Strikes losing historic leverage

Posted on June 21, 2011 in History

Source: — Authors: – business
Published On Mon Jun 20 2011.   By David Olive, Business Columnist

Striking Canada Post workers had to be legislated back to work or this year’s Summerside Lobster Carnival would have been a fiasco. As of Monday, applications for the spelling bee, parade and other festivities mailed in from across P.E.I. totalled a mere 10, compared with more than 40 last year.

“We’re scared that there are some entry forms somewhere in Canada Post and they aren’t getting to us,” said organizer Catherine Dickson.

After public-employee strikes that embittered Torontonians, a year-long strike at Vale S.A.’s former Inco operations in Sudbury, and simultaneous work stoppages this month at Canada Post and Air Canada, Canadians can be forgiven in thinking we’re entering a new era of labour disruptions.

But that’s not the case.
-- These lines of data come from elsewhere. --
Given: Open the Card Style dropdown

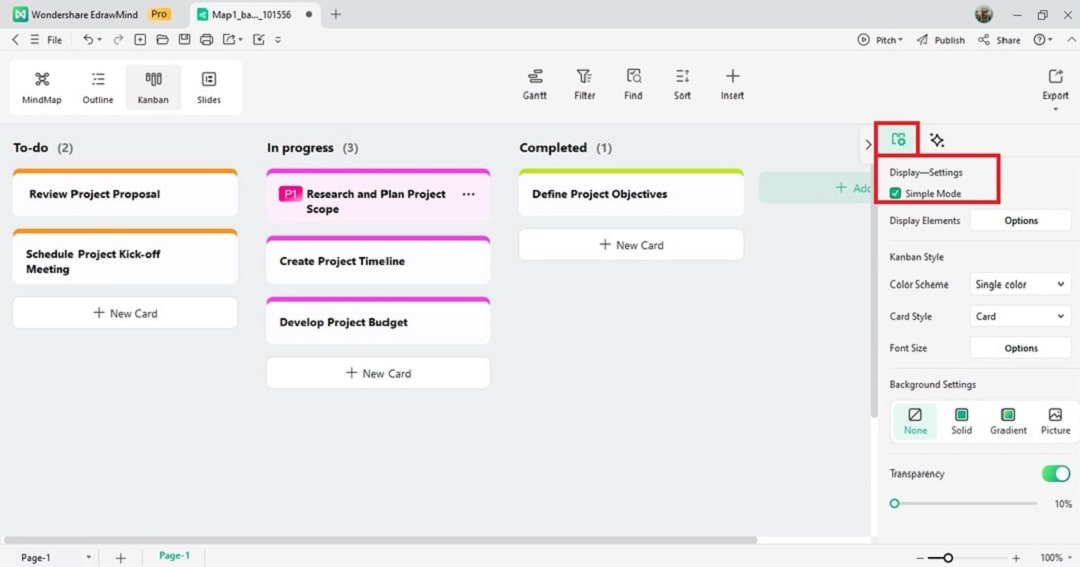Looking at the screenshot, I should coord(1020,316).
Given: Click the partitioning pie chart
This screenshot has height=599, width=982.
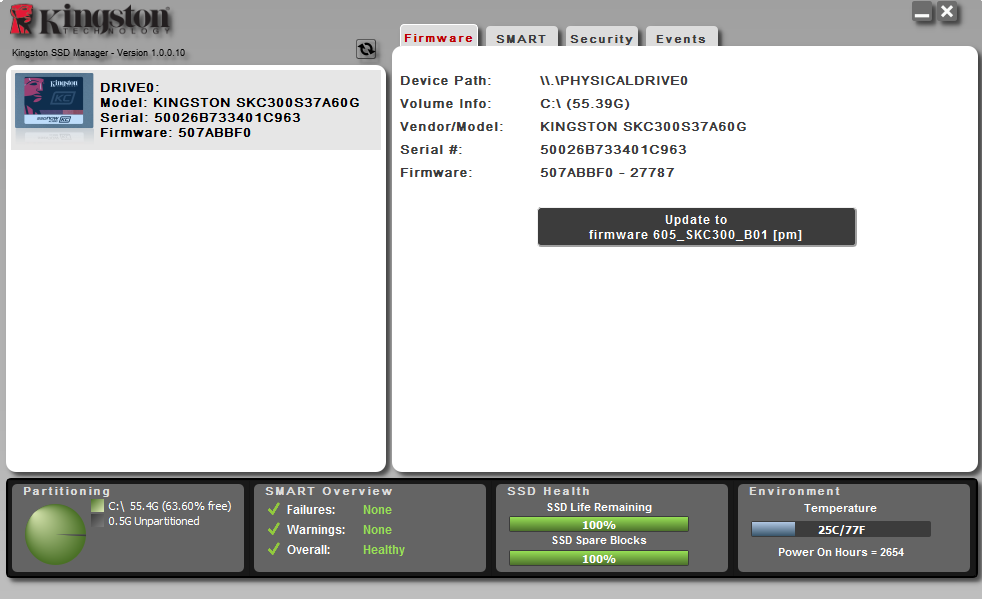Looking at the screenshot, I should pyautogui.click(x=55, y=534).
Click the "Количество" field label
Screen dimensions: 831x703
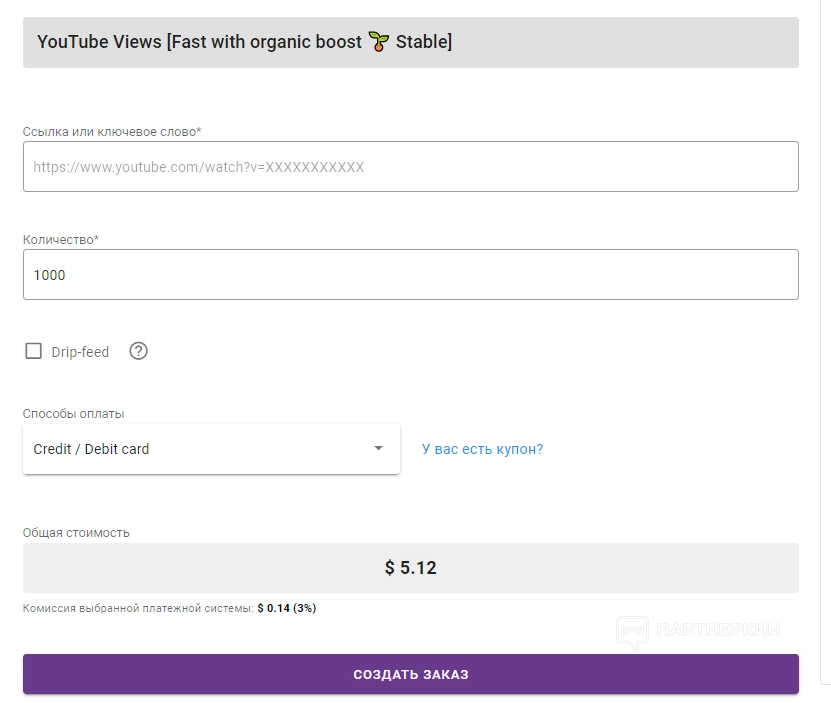click(61, 240)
A few reasons why:

Inflation is at harmless levels. Inflation is the chief driver of wage demands that culminate in work stoppages. But apart from recent spikes in gasoline and housing prices, inflation has been quiescent for two decades now, never rising above 5 per cent in the past 10 years. Inflation is currently running at a 3.3 per cent annual rate. The strike-prone 1970s, when it seemed Canada Post was more often on strike than on the job, were characterized by double-digit inflation, which peaked at 12.9 per cent in 1975.
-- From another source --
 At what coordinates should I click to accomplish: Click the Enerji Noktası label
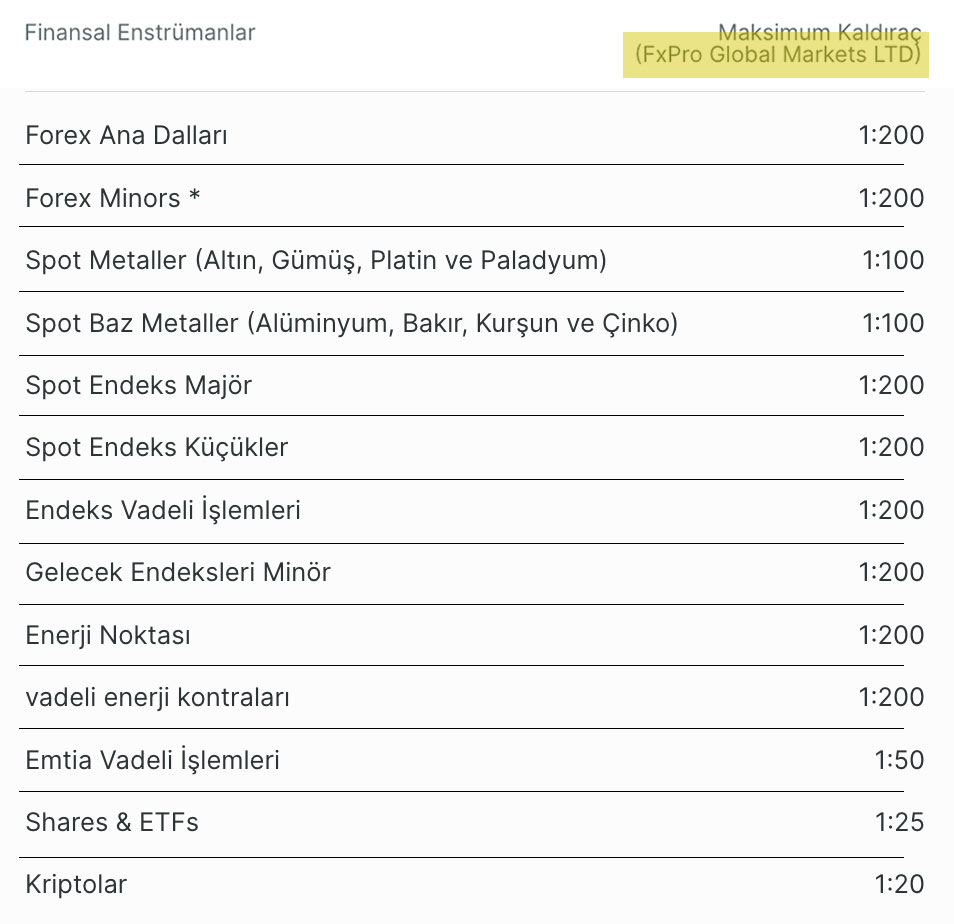coord(108,636)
Workers then were understandably determined to keep up with a spiralling increase in their cost of living, even as their own wage demands contributed to the spiral.
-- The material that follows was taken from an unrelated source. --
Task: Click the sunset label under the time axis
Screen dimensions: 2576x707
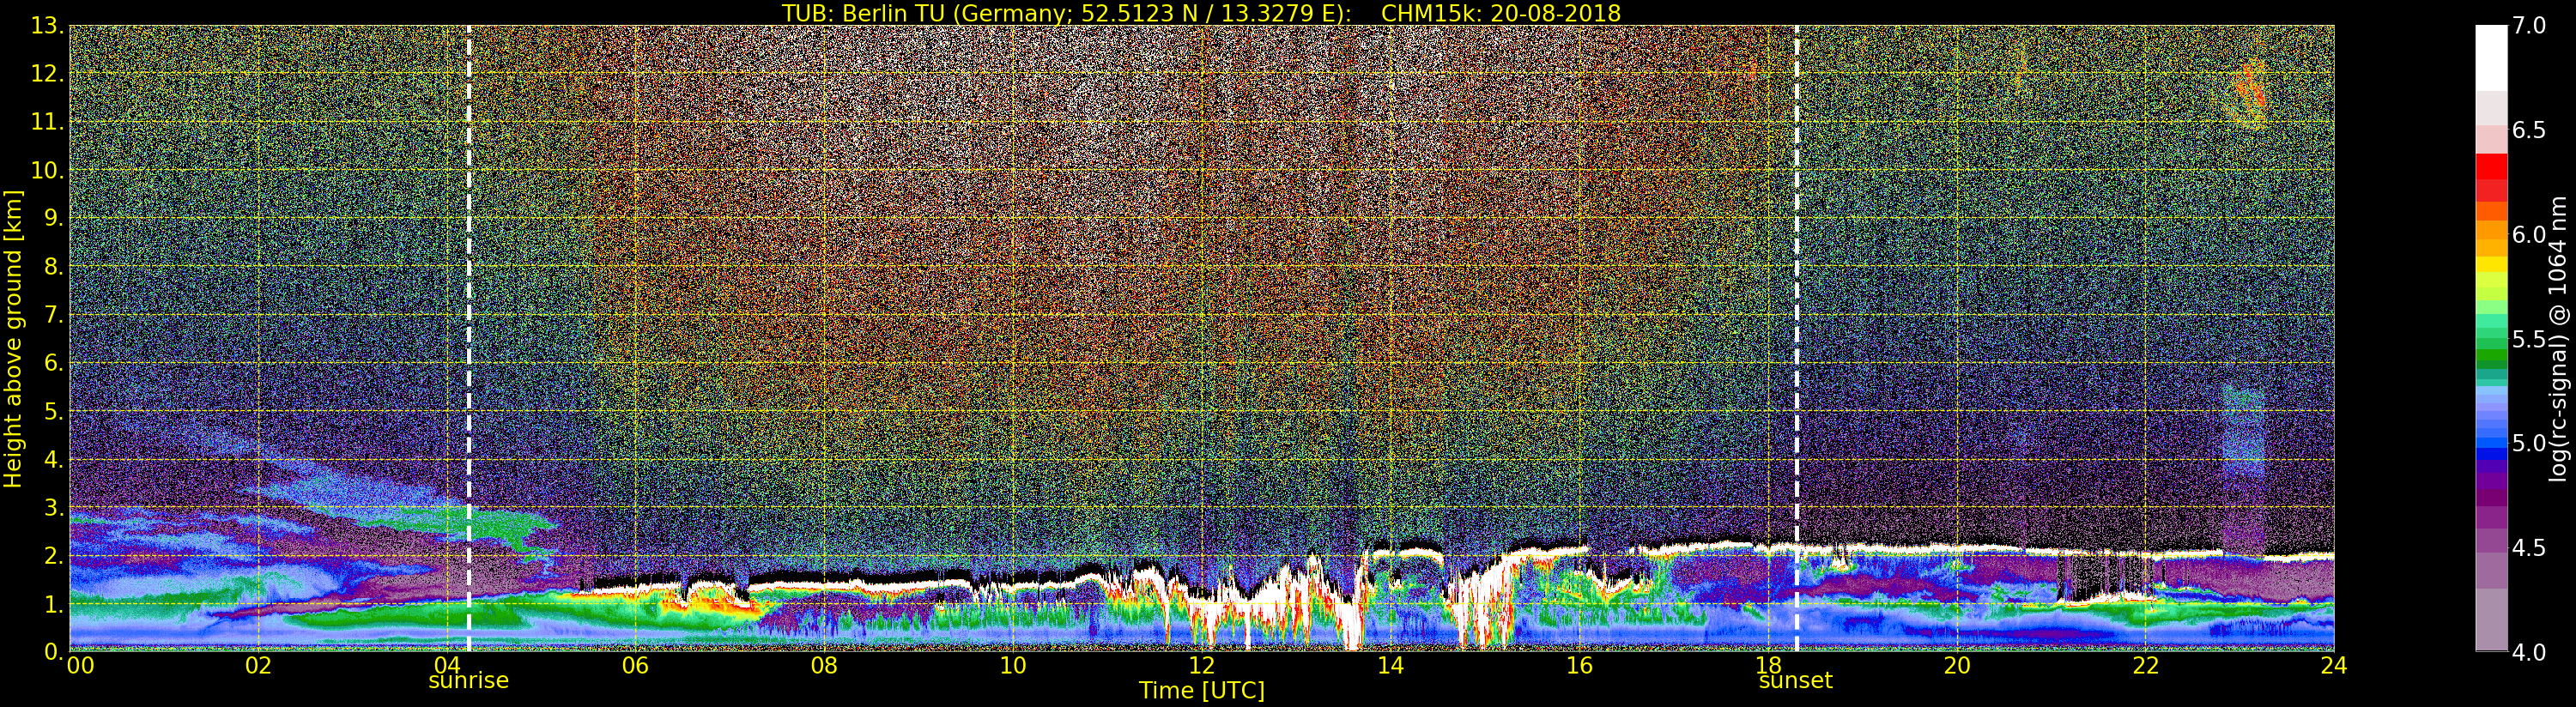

The economy remains in recession. Officially, the recession ended more than a year ago — as measured by a resumption in GDP growth — but try telling that to Canada’s 1.5 million unemployed.

Canada’s jobless rate of 7.4 per cent is intolerably high. That compares well enough with America’s 9.1 per cent jobless rate. But the unemployment rate in Germany is 7.0 per cent and in Australia a mere 4.9 per cent. Canada’s high jobless numbers obviously weaken the bargaining power of all workers, given the surplus in labour supply.

Union membership has steadily declined over the past three decades, to a current 30.8 per cent of the non-agricultural workforce. The comparable figure for the U.S. is a mere 12.3 per cent. The sharp drop in union membership is cited as a leading cause of the flatlining of inflation-adjusted middle-class incomes in Canada and the U.S.

Employers are taking a hard line. A 17-month strike at Caterpillar Inc. in 1994 marked a turning point in North American labour relations. Employers had been loath to “take a strike,” fearing permanent loss of market share while their plants were idled. Cat took the 1994-95 strike — the longest on record — and striking workers eventually returned to work without a contract. Employers have been playing hardball ever since.

Governments have turned pro-employer. Labour laws of every description — from organizing a bargaining unit in the first place to traditional prohibitions against employers bringing in “scabs” or replacement workers — have been steadily eroded not only by conservative governments but centre-left ones. Strikers have always enjoyed little public support. With that in mind, the Harper government threatened strikers at both Air Canada and Canada Post with back-to-work legislation, and the principle of collective bargaining rights be damned. Thus Air Canada’s 3,800 striking airport check-in agents and call-centre staff settled with management after a brief three-day strike. And the time elapsed since more than 40,000 Canada Post workers began rotating strikes to their return to work, expected Friday, will be 22 days, a small fraction of which affected the country as a whole.

Canada Post and Air Canada are sick puppies, and they have lots of company. They are struggling with fundamental change in their business models. Canada Post admirably has chalked up 15 consecutive years of profit, which looks awfully good in comparison with an effectively insolvent United States Postal Service (USPS), which lost $8.5 billion last year and is on track to lose another $6.4 billion this year.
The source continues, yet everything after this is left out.